As financial stewards and advisors, accountants must be aware that ESG and climate matters are being applied as filters by stakeholders, which could result in non-compliant organisations or businesses being sidelined or denied by providers of capital. These stakeholders include investors, financial institutions, insurers and regulators.

One, many fund managers, institutional investors and asset owners are signatories to the UN Principles for Responsible Investment (PRI) that have committed to invest in companies that embrace ESG or sustainability in their business activities. A recent Deutsche Bank/Global Sustainable Investment Alliance analysis projected that ESG-mandated assets are expected to reach USD160 trillion by 2036, implying nearly 100 percent ESG integration in fund management, said Tan Sri Abdul Wahid Omar, Chairman of Bursa Malaysia and a leading proponent of ESG and business sustainability, in his keynote address at the inaugural MIA Climate Change & ESG Conference 2021.
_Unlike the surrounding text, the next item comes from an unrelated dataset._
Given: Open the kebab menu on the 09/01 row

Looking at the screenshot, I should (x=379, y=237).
Two, many financial institutions are signatories of the UN Principles for Responsible Banking and they too support the transition towards a low carbon economy. For example, banks such as HSBC have pledged to be net-zero by 2050. HSBC along with Maybank and CIMB have committed to stop funding coal projects.

Importantly, regulators are also prioritising ESG and climate change best practices in support of decarbonisation and sustainability in line with global developments. “Bursa Malaysia’s FTSE4Good Bursa Malaysia Index recognises PLCs that have taken steps to improve their ESG practices and disclosures. Since its launch in 2014, the number of constituents has tripled from 24 in 2014 to 76 stocks following the last review in June 2021,” declared Tan Sri Wahid. More recently, on 5 July 2021, Bursa Malaysia launched the FTSE4Good Bursa Malaysia Shariah Index comprising 54 constituents of the FTSE4Good Bursa Malaysia Index that are Shariah-compliant according to the Securities Commission’s Shariah Advisory Council’s screening methodology.
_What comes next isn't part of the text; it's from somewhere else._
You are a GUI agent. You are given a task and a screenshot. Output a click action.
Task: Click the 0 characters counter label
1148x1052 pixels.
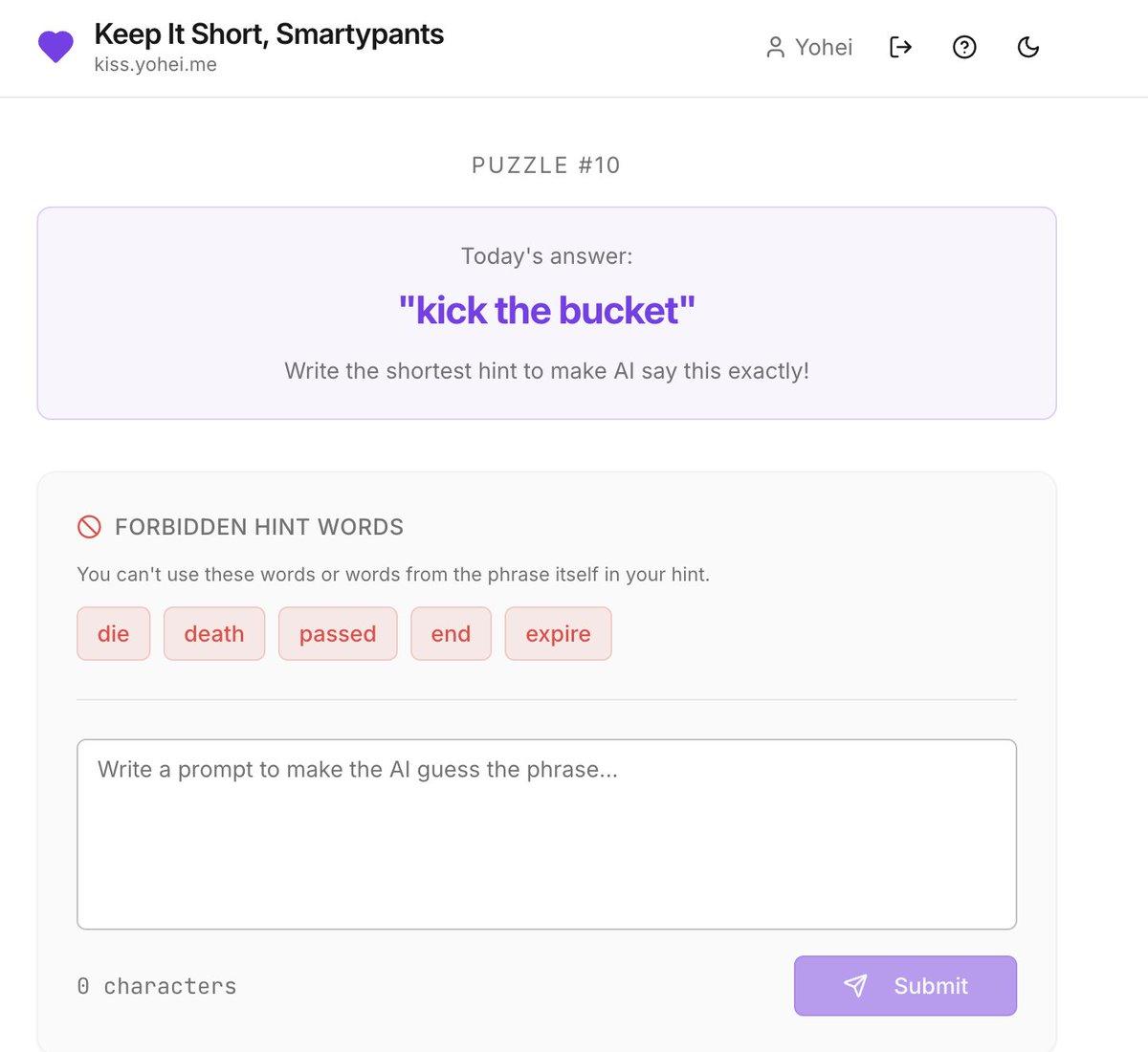[156, 985]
Apart from introducing ESG-related indices, Bursa Malaysia also played a pioneering role in compelling PLCs to adopt good ESG practices and disclosures, said Tan Sri Wahid. “Since the establishment of the Sustainability Reporting Framework back in 2015, all Malaysian PLCs are now disclosing Sustainability Statements and Reports annually.”

Meanwhile, the updated Malaysian Code on Corporate Governance (MCCG) issued by the Securities Commission in April 2021 introduced best practices and guidance to strengthen board oversight and the integration of sustainability considerations in the strategies and operations of companies.
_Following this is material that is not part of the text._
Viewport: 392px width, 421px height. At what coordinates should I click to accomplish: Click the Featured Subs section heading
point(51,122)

In acknowledgement of these trends, ESG and climate change are understandably being adopted as a key agenda or focus area for Malaysian corporates. Leading corporations such as Petronas, Maybank, and Tenaga Nasional Berhad have stated their net-zero ambitions to address the impacts of climate change, said Tan Sri Wahid who lauded them as excellent role models for sustainability.

Companies that choose to ignore sustainability/ESG considerations in their business do so at their own peril. “(They) will not be sustainable as they will be deprived of both equity and debt financing to fund their projects, be unable to get insurance cover or need to pay higher premiums to underwrite some of their risks, and face difficulty in hiring the human capital talent necessary to drive their business. Nor will they be able to sell their products or be part of the global supply chain as customers become more discerning in buying only sustainable products in the future,” warned Tan Sri Wahid.